===== Data provided =====

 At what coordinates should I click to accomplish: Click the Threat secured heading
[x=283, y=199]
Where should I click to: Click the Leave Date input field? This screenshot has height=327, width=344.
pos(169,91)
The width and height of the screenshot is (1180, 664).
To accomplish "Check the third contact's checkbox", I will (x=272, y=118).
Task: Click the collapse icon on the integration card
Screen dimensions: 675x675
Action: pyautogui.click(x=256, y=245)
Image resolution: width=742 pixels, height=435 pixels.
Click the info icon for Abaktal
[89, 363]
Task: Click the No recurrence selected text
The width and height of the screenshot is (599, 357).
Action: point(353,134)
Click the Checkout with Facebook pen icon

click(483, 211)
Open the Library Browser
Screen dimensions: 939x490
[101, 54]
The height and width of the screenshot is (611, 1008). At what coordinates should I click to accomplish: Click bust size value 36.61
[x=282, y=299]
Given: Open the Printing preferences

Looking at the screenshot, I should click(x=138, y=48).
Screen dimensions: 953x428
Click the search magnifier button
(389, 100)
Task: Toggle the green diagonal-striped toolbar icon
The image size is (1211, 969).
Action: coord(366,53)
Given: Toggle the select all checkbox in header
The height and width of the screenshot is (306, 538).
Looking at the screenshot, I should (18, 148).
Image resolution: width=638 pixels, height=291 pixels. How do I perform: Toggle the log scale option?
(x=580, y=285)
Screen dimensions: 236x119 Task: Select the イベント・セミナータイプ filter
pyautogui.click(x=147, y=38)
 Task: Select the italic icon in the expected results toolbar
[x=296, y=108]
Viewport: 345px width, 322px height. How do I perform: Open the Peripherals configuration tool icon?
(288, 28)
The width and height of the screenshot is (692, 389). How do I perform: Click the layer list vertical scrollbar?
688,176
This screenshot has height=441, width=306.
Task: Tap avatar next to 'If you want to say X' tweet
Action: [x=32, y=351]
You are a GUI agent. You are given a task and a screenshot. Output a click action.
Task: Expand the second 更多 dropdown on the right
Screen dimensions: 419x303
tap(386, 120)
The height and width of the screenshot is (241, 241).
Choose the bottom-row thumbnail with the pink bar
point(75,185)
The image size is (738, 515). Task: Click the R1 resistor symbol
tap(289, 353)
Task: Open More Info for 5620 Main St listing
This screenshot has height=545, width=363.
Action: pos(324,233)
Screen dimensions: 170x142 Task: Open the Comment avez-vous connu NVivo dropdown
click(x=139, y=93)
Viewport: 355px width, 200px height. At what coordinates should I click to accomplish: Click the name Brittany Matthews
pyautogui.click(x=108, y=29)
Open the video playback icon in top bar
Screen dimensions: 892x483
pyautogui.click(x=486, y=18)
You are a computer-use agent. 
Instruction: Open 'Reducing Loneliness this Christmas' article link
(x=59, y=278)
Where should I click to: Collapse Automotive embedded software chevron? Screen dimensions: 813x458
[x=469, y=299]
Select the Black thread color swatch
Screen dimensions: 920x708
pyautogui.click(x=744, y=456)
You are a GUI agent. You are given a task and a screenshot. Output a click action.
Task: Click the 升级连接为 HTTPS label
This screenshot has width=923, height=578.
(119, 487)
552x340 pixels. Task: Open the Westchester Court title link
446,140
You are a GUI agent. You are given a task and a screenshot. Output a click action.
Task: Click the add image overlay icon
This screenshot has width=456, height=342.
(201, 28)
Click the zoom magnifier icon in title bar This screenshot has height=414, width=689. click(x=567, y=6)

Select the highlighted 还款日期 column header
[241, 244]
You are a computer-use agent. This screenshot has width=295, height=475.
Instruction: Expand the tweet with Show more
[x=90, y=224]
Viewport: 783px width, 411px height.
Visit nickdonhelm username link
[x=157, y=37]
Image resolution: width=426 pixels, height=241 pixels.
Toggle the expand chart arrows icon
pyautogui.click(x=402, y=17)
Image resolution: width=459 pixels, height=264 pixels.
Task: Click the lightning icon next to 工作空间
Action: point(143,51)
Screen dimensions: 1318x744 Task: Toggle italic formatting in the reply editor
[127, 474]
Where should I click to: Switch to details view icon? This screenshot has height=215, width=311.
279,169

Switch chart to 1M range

=====

Problem statement → Copy the data. Make sure every line matches exactly.

Solution for this exercise →
 At what coordinates should I click to accomplish: Click the Threat secured heading
[x=283, y=199]
Where should I click to: Click the Leave Date input field? This screenshot has height=327, width=344.
pos(169,91)
The width and height of the screenshot is (1180, 664).
To accomplish "Check the third contact's checkbox", I will (x=272, y=118).
Task: Click the collapse icon on the integration card
Screen dimensions: 675x675
Action: pyautogui.click(x=256, y=245)
Image resolution: width=742 pixels, height=435 pixels.
Click the info icon for Abaktal
[89, 363]
Task: Click the No recurrence selected text
The width and height of the screenshot is (599, 357).
Action: point(353,134)
Click the Checkout with Facebook pen icon

click(483, 211)
Open the Library Browser
Screen dimensions: 939x490
[101, 54]
The height and width of the screenshot is (611, 1008). At what coordinates should I click to accomplish: Click bust size value 36.61
[x=282, y=299]
Given: Open the Printing preferences

Looking at the screenshot, I should click(x=138, y=48).
Screen dimensions: 953x428
Click the search magnifier button
(389, 100)
Task: Toggle the green diagonal-striped toolbar icon
The image size is (1211, 969).
Action: coord(366,53)
Given: Toggle the select all checkbox in header
The height and width of the screenshot is (306, 538).
Looking at the screenshot, I should (18, 148).
Image resolution: width=638 pixels, height=291 pixels. How do I perform: Toggle the log scale option?
(x=580, y=285)
Screen dimensions: 236x119 Task: Select the イベント・セミナータイプ filter
pyautogui.click(x=147, y=38)
 Task: Select the italic icon in the expected results toolbar
[x=296, y=108]
Viewport: 345px width, 322px height. How do I perform: Open the Peripherals configuration tool icon?
(288, 28)
The width and height of the screenshot is (692, 389). How do I perform: Click the layer list vertical scrollbar?
688,176
This screenshot has height=441, width=306.
Task: Tap avatar next to 'If you want to say X' tweet
Action: [x=32, y=351]
You are a GUI agent. You are given a task and a screenshot. Output a click action.
Task: Expand the second 更多 dropdown on the right
Screen dimensions: 419x303
tap(386, 120)
The height and width of the screenshot is (241, 241).
Choose the bottom-row thumbnail with the pink bar
point(75,185)
The image size is (738, 515). Task: Click the R1 resistor symbol
tap(289, 353)
Task: Open More Info for 5620 Main St listing
This screenshot has height=545, width=363.
Action: pos(324,233)
Screen dimensions: 170x142 Task: Open the Comment avez-vous connu NVivo dropdown
click(x=139, y=93)
Viewport: 355px width, 200px height. At what coordinates should I click to accomplish: Click the name Brittany Matthews
pyautogui.click(x=108, y=29)
Open the video playback icon in top bar
Screen dimensions: 892x483
pyautogui.click(x=486, y=18)
You are a computer-use agent. 
Instruction: Open 'Reducing Loneliness this Christmas' article link
(x=59, y=278)
Where should I click to: Collapse Automotive embedded software chevron? Screen dimensions: 813x458
[x=469, y=299]
Select the Black thread color swatch
Screen dimensions: 920x708
pyautogui.click(x=744, y=456)
You are a GUI agent. You are given a task and a screenshot. Output a click action.
Task: Click the 升级连接为 HTTPS label
This screenshot has width=923, height=578.
(119, 487)
552x340 pixels. Task: Open the Westchester Court title link
446,140
You are a GUI agent. You are given a task and a screenshot. Output a click action.
Task: Click the add image overlay icon
This screenshot has width=456, height=342.
(201, 28)
Click the zoom magnifier icon in title bar This screenshot has height=414, width=689. click(x=567, y=6)

Select the highlighted 还款日期 column header
[241, 244]
You are a computer-use agent. This screenshot has width=295, height=475.
Instruction: Expand the tweet with Show more
[x=90, y=224]
Viewport: 783px width, 411px height.
Visit nickdonhelm username link
[x=157, y=37]
Image resolution: width=426 pixels, height=241 pixels.
Toggle the expand chart arrows icon
pyautogui.click(x=402, y=17)
Image resolution: width=459 pixels, height=264 pixels.
Task: Click the lightning icon next to 工作空间
Action: point(143,51)
Screen dimensions: 1318x744 Task: Toggle italic formatting in the reply editor
[127, 474]
Where should I click to: Switch to details view icon? This screenshot has height=215, width=311.
279,169

Switch chart to 1M range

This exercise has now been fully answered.